Last week I finished reading Kant’s Little Prussian Head & Other Reasons Why I Write by Claire Messud (New York: W. W. Norton & Company, Inc, 2020). We learned of this book from a NYT book review and it peaked our interest enough to buy it, which I do not regret. In addition to insight about an author with whom I was unfamiliar, Messud expanded my list of authors. I consider myself to be well-read but there are ALWAYS more books worthy of one’s attention and considering people can get into certain genres, we miss other gems.
I have several works by Albert Camus that I regularly re-read, and read Remains of the Day by Kazuo Ishiguro a very long time ago. However, I must confess she highlighted others that have intriguing lives and works. I even enjoyed her coverage of artists, which is definitely out of my scope although I cannot wait for the National Gallery of Art and other museums to re-open for sitting and studying silence their offerings.

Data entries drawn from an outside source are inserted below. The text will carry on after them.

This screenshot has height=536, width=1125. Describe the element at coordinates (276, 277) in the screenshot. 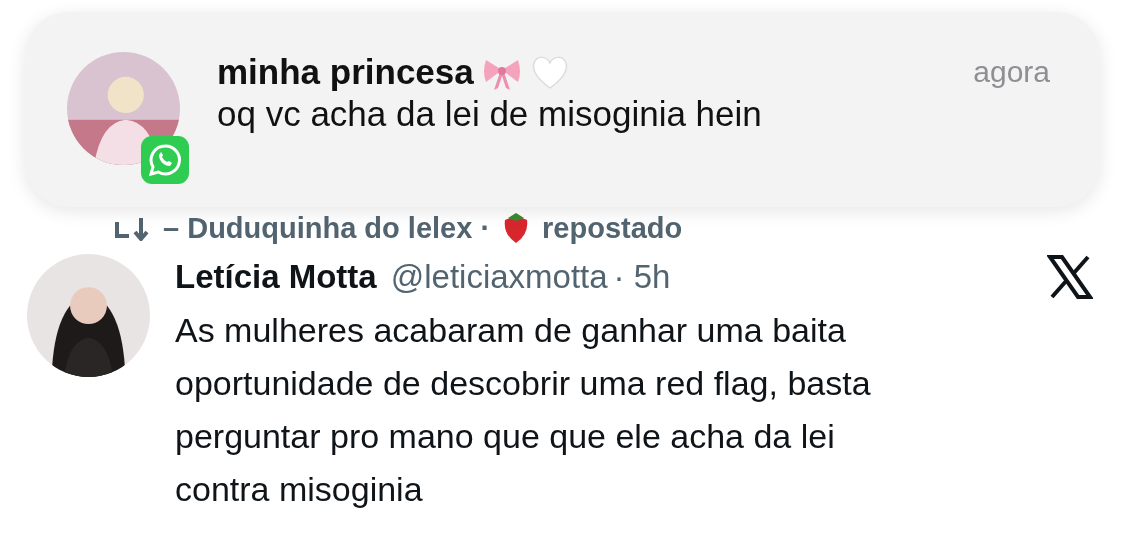

I see `author-name: Letícia Motta` at that location.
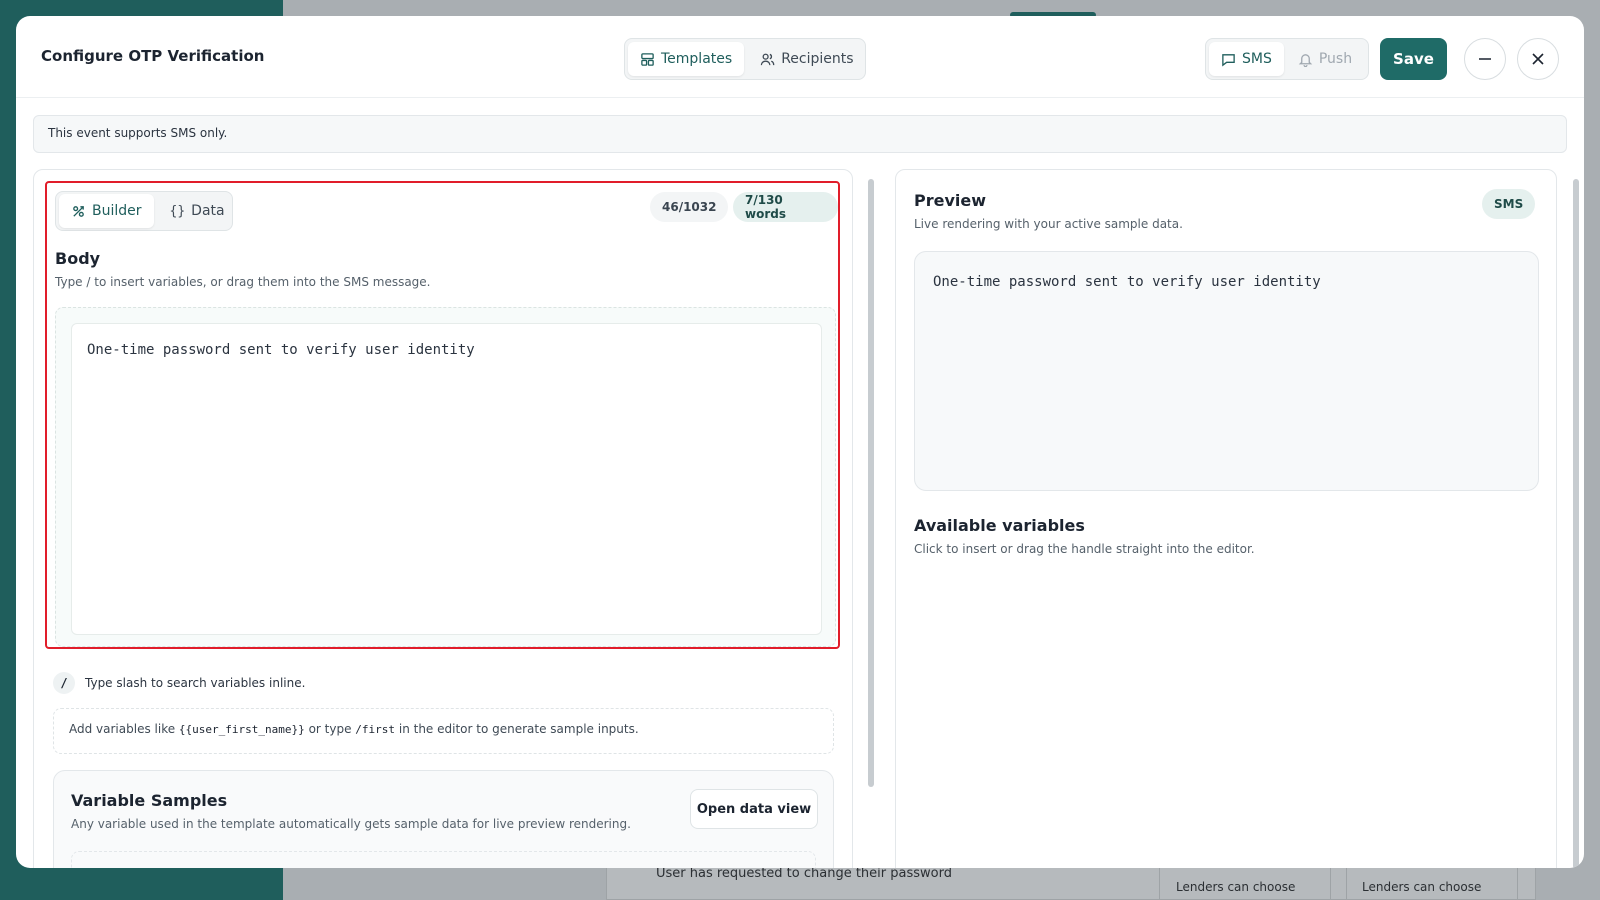 The width and height of the screenshot is (1600, 900). I want to click on channel-sms: SMS, so click(1246, 59).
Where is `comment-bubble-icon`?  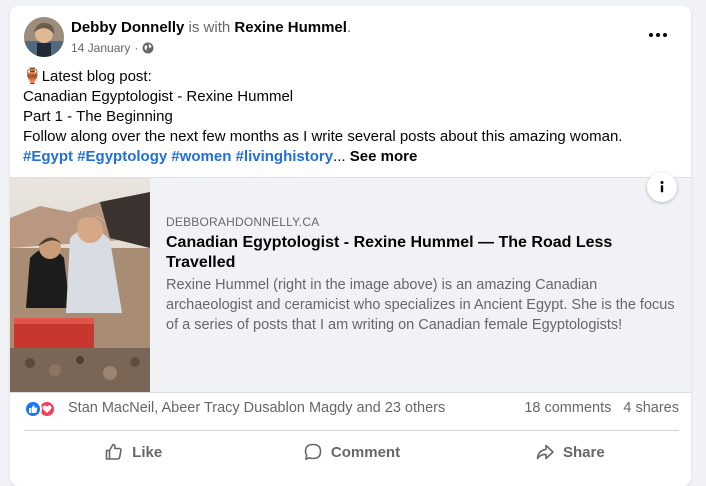
comment-bubble-icon is located at coordinates (313, 452).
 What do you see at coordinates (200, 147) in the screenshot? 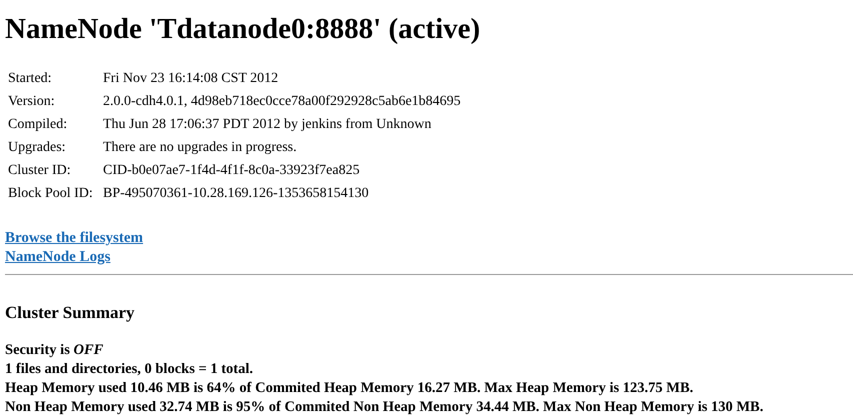
I see `info-value: There are no upgrades in progress.` at bounding box center [200, 147].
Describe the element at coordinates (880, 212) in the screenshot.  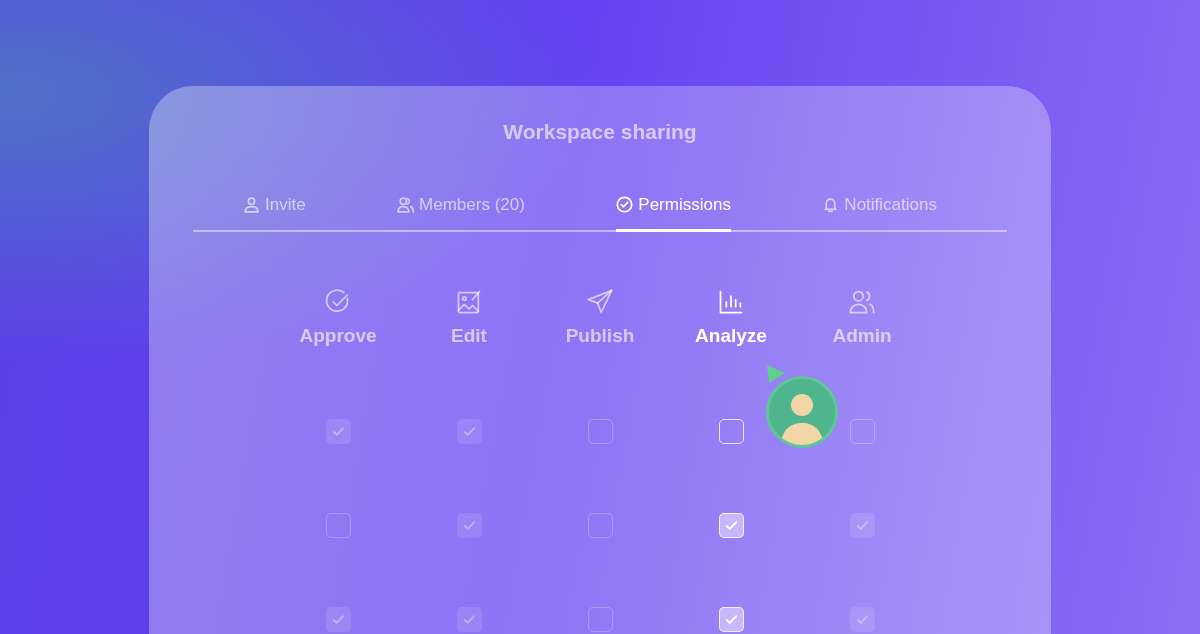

I ordered Pulitzer Prize winning The Wild Iris (New York: HarperCollins Publishers, 1992) by American poet Louise Glück, winner of the 2020 Nobel Prize in Literature. I read it straight through quickly for my first read. I will return to it again and contemplate each verse more slowly as her work demands such attention. I also ordered American author Willa Cather’s Death Comes for the Archbishop (1927; repr., New York: Vintage Classics, 1990), which I am currently reading and will finish by the weekend. Searching for poetry led me to poetry and essays that by three black women that I felt compelled to read to further educate myself about Black History as a part of American History. We are supposed to put ourselves in others’ shoes; however, that is easier said then done in many cases. My desire is that to read from a black woman’s perspective will expand my own aperture to a deeper level of understanding. There are great works by black male authors but as a woman, I turn to these awesome pioneering women for enlightenment. More on them in a future post.
Now I turn back to Messud to close this Friday morning train of thought. Kant’s Little Prussian Head offered numerous insights but there is one in particular that I highlighted, yes in our new hardback copy, toward the end that resonated with my senses. Through the love of books, one can learn connectedness. Just think…
Connection—whether in love or in art—entails risk; risk entails awkwardness. And it is through vulnerabilities that, as humans, we speak most profoundly, from the heart.Claire Messud, Kant’s Little Prussian Head & Other Reasons Why I Write (New York: W. W. Norton & Company, Inc, 2020), 285.